However, the degree of specificity of measures varies widely. Whereas some strategies (e.g., that of Argentina) reduce proposed measures simply to the availability of venture capital that would allow bioeconomy entrepreneurs to realize their projects, only the US and Latvian strategies could be considered (almost) complete in addressing the EIP dimensions. Most strategies, however, exhibit a clear tendency to focus only on access to finance, knowledge creation and diffusion, and the building of entrepreneurial capabilities.

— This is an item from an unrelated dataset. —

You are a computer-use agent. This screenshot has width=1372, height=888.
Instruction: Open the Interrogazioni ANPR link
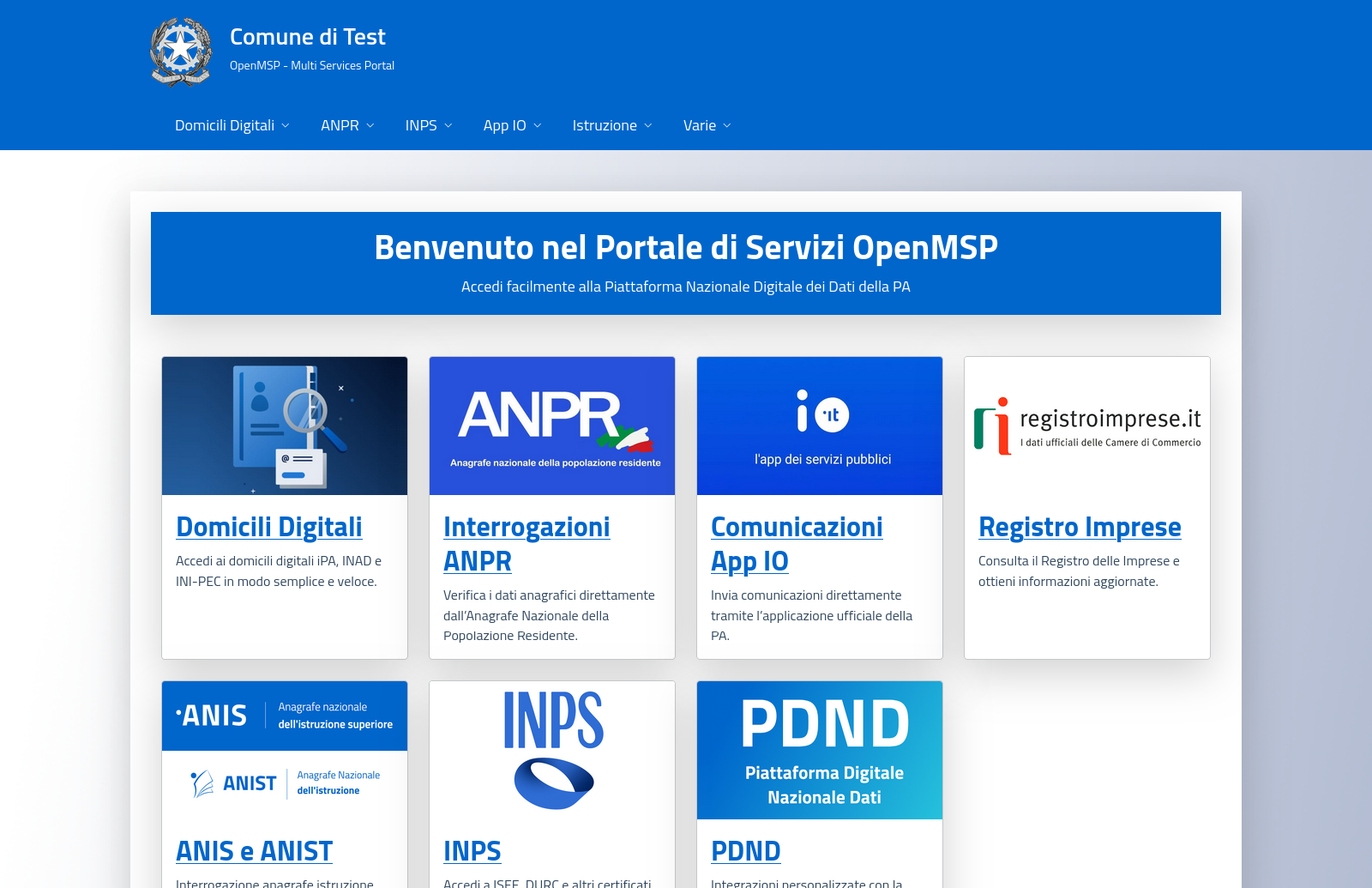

A further characteristic is that nearly all strategies avoid introducing measures to monitor their success, with only the South African strategy incorporating concrete key performance indicators (KPIs) with which to evaluate its success.

3. Moving Forward: Dedicated and Holistic Entrepreneurship Strategies for the Bioeconomy

The analysis of bioeconomy strategies suggests that these initiatives are only effective on first sight. The vague and incomplete treatment of an important transformative power—entrepreneurship—necessarily leads to the conclusion that nearly all strategies are ineffective in enabling transformation in a convincing way. Admittedly, for many bioeconomy strategies it would already be a huge step forward to consider the measures included in Table 1 and then to utilize that overview to inspire construction of a metastrategy with regard to supporting bioeconomy entrepreneurship by combining all the elements available in different bioeconomy strategies. However, such an eclectic approach could only be an initial step.
Based on the assumption that entrepreneurs are important actors helping to achieve the bioeconomy transformation and thus warrant a maximum of attention, I suggest the following three adjustments to any bioeconomy strategy.
First, it would be preferable to devise strategies that are holistic, dedicated, and based on a clear causal rationale. That is, while the bioeconomy strategies assessed here can be considered holistic as such, even the most complete strategies are incomplete with respect to entrepreneurship and omit many potentially interesting options. Just as the overall strategies are intended to be holistic, their entrepreneurial substrategies have to be holistically conceptualized too. For instance, research suggests the nucleus of entrepreneurial transformation to be universities and research institutions [50,51]: knowledge that could serve as a starting point. Any strategy needs to support the entrepreneurial transfer of basic research out of research institutions and the OECD’s EIP dimensions can then serve to roll out initiatives supporting the commercialization of bioeconomy knowledge with the help of entrepreneurship education, dedicated innovation systems and entrepreneurial ecosystems [9,50,52,53], and a legal framework and culture that is generally positive toward bioeconomy entrepreneurship.
Second, many bioeconomy strategies seem to be torn over whether they see entrepreneurial potential in small, rural entrepreneurs or with innovative, technology-based bioeconomy startups. Either type of entrepreneurial activity can contribute to the bioeconomy transformation; policymakers, however, have to tailor their initiatives to the specific needs of these very different types of entrepreneurial activity (e.g., funding for technology-oriented bioeconomy startups to scale up vs. tax incentives or education for rural entrepreneurs). Whatever the decision, specific measures aligned with concrete KPIs seem to be essential.
Third, while some strategies acknowledge that bioeconomy entrepreneurs will require public funding to realize their entrepreneurial projects (e.g., the German and the US bioeconomy strategy), such strategies always refer to available general programs to support innovation in their respective economies. To assume such innovation programs would be as receptive as necessary to bioeconomy innovations and startups as well is however unwise. Decision makers in such general programs will not necessarily account for the goals of the bioeconomy transformation (e.g., sustainability, circularity, or perhaps even degrowth), and instead employ traditional, growth- and profit-oriented decision-making criteria when evaluating initiatives. Bioeconomy entrepreneurs thus risk failing to meet these standard criteria. Consequently, dedicated innovation programs accounting for the specifics of bioeconomic innovation will be required in order to recognize the potential of many promising and possibly game-changing entrepreneurial initiatives.

Funding

This research received no external funding.

Acknowledgments

I am indebted to three anonymous reviewers for their comments and suggestions. Moreover, I thank Leif Brändle for challenging my thinking, Elisabeth S.C. Berger for her ideas during the conceptualization of this analysis, Carlos Arturo Morales Reyes for his help with Spanish language documents, and Sebastian Hinderer for his guidance through the bioeconomy transformation literature.

Conflicts of Interest

The author declares no conflict of interest.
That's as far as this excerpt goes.